1966 Chevrolet Corvette: Why Carburetors are Obsolete
June 18, 2015
"Wow, this thing really smells like gasoline," my friend remarked.
Normally, I would chalk up this remark to our 1966 Chevrolet Corvette's exhaust sidepipes, which allow the odor of burnt fuel to waft into the cabin and send its occupants on a trip 50 years into the past.
But we weren't in the car. I had just popped the hood and he was inspecting the Vette's 327 small block. It wasn't the exhaust that reeked of gasoline; it was the engine bay.
Gasoline was dripping from the carburetor onto the intake manifold and evaporating. I turned the engine off, but it took 15 minutes for the gas to stop dripping. I was comfortable with the idea of driving it to a local shop, but the prospect of driving 40 miles to a shop near the office was a gamble I preferred not to take. I also had no intention of calling Oldham on a weekend to enlighten him about the combustibility of a classic Corvette.

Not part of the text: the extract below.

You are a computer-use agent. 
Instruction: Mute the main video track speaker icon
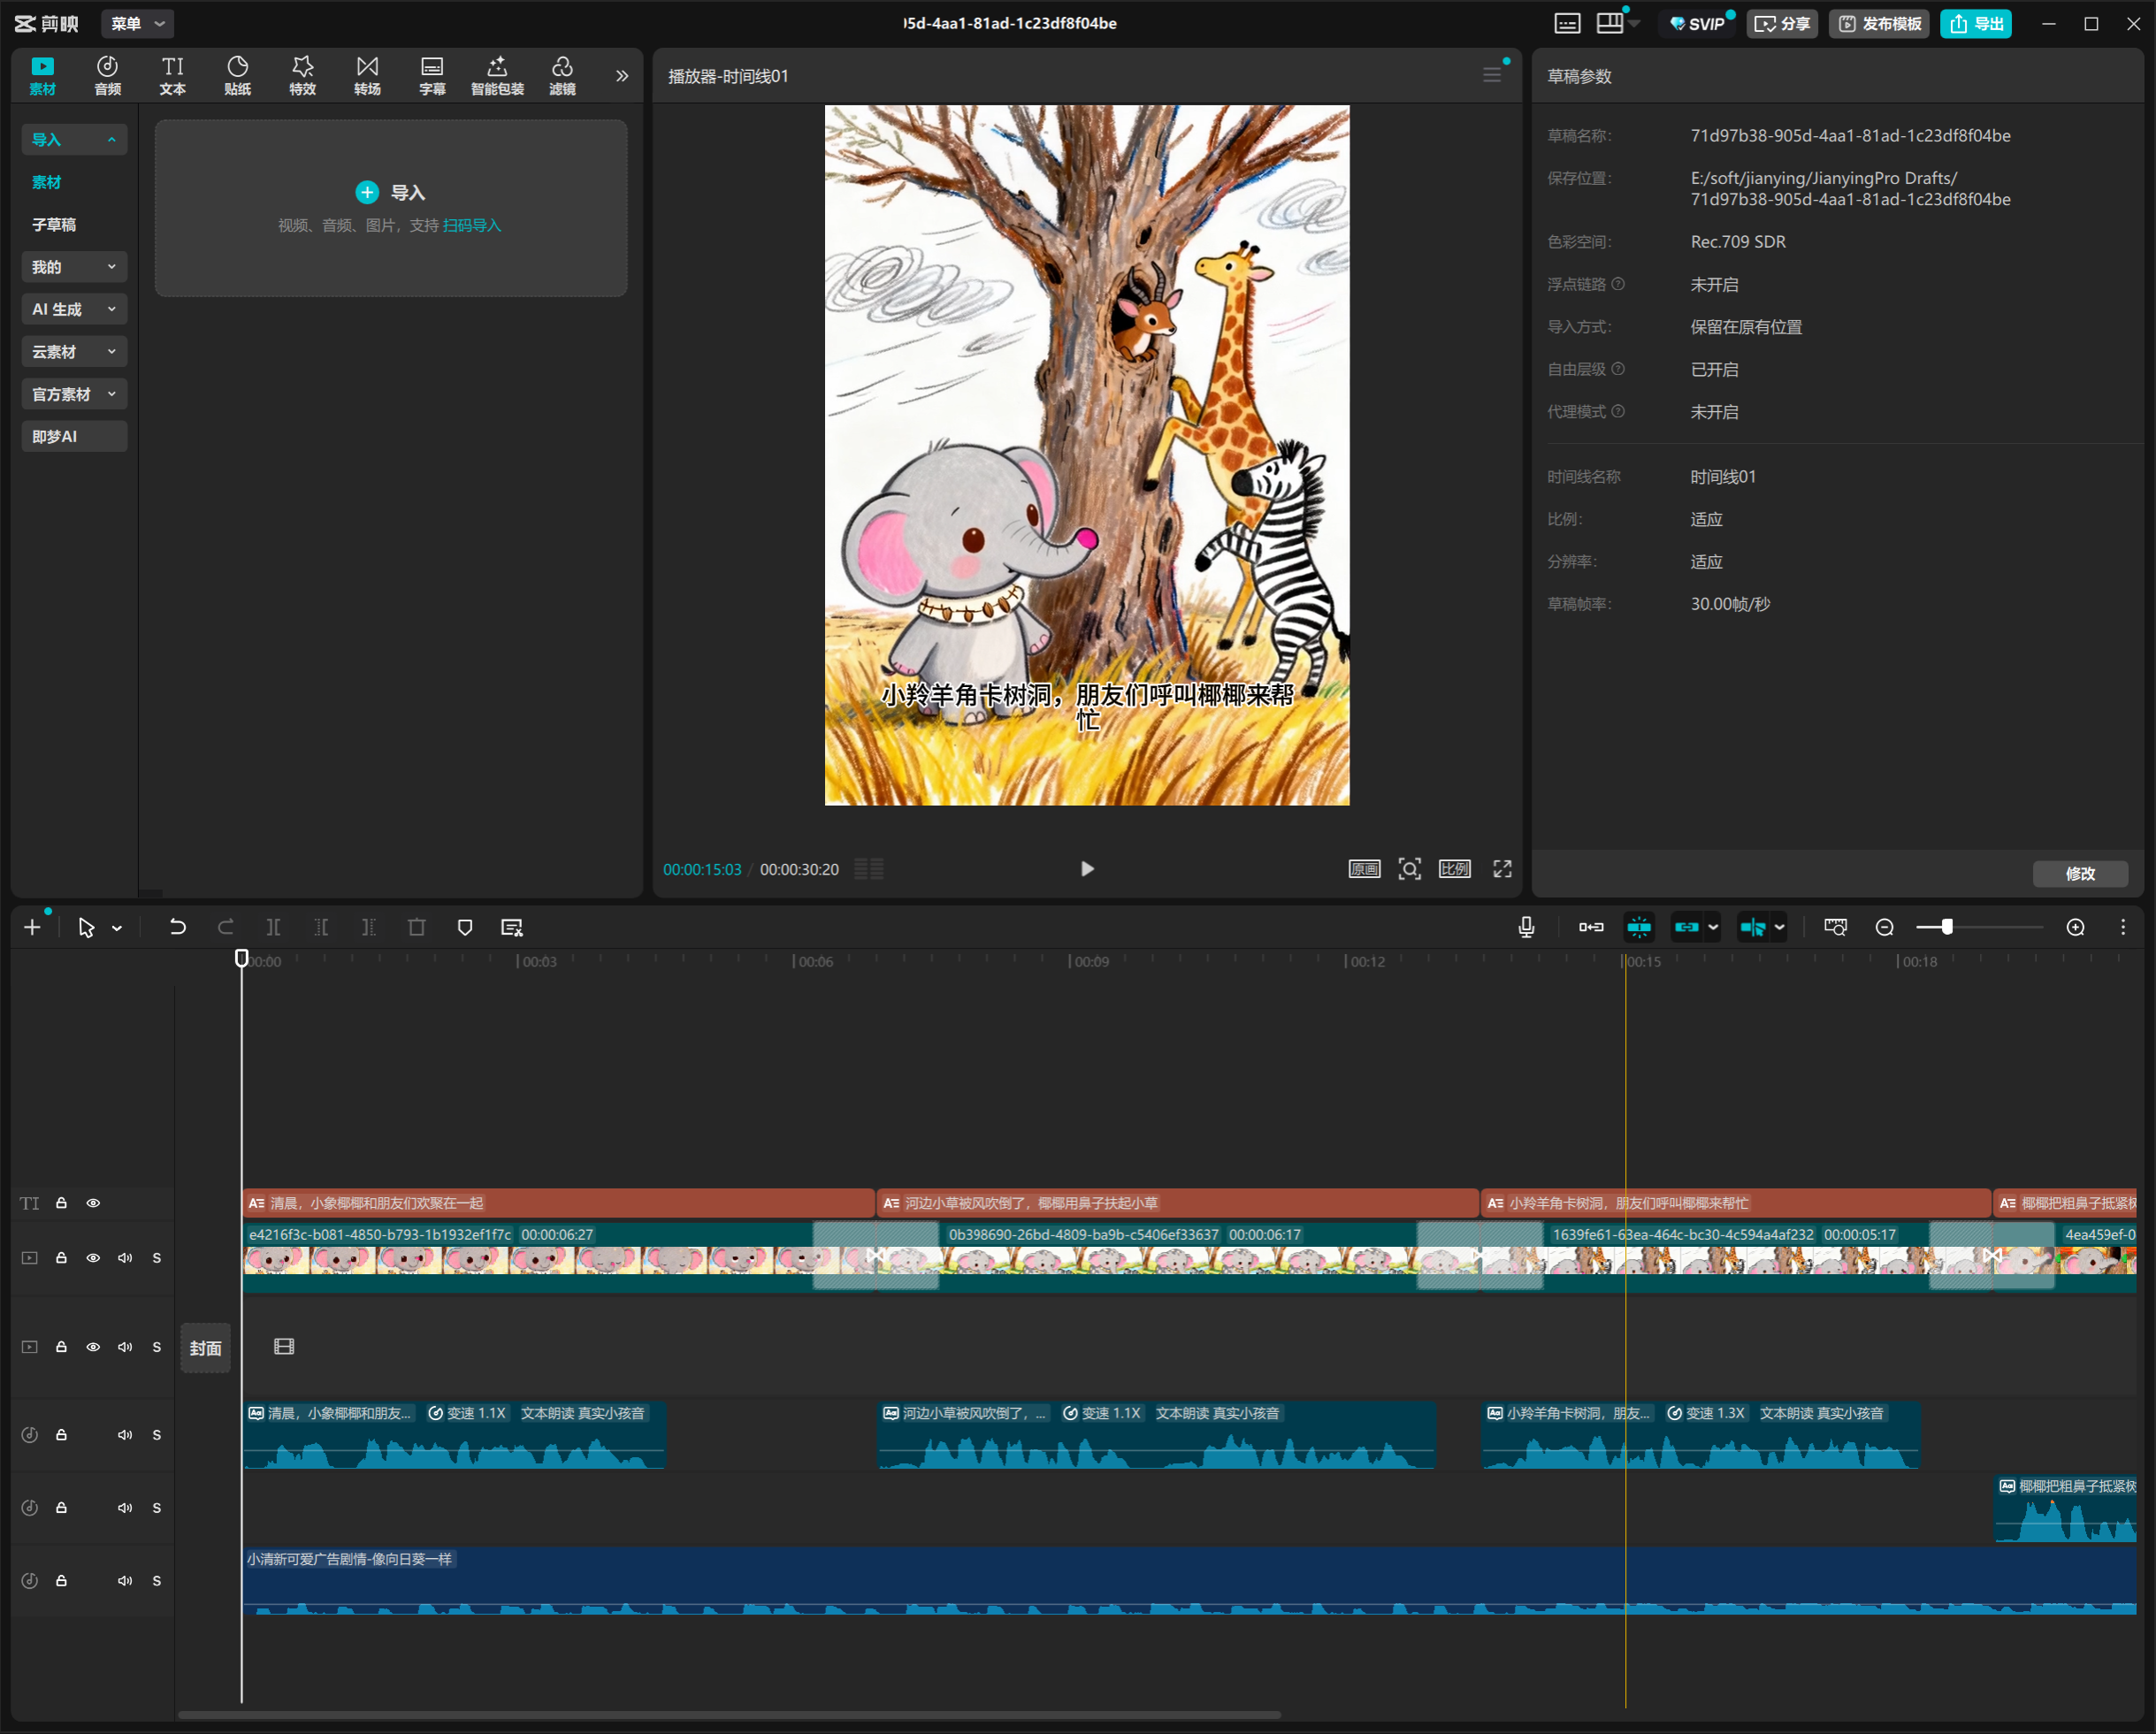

I drove it back to my house and contacted Schmidt and Oldham. After some deliberation, we decided on C&J Engineering in Santa Fe Springs, about five miles away. We'd taken personal cars there in the past for carburetor work and were pleased with the results. We dropped off the Corvette on a Wednesday morning and Schmidt taxied me back to my house.
Thus continues our early adventure in classic car ownership.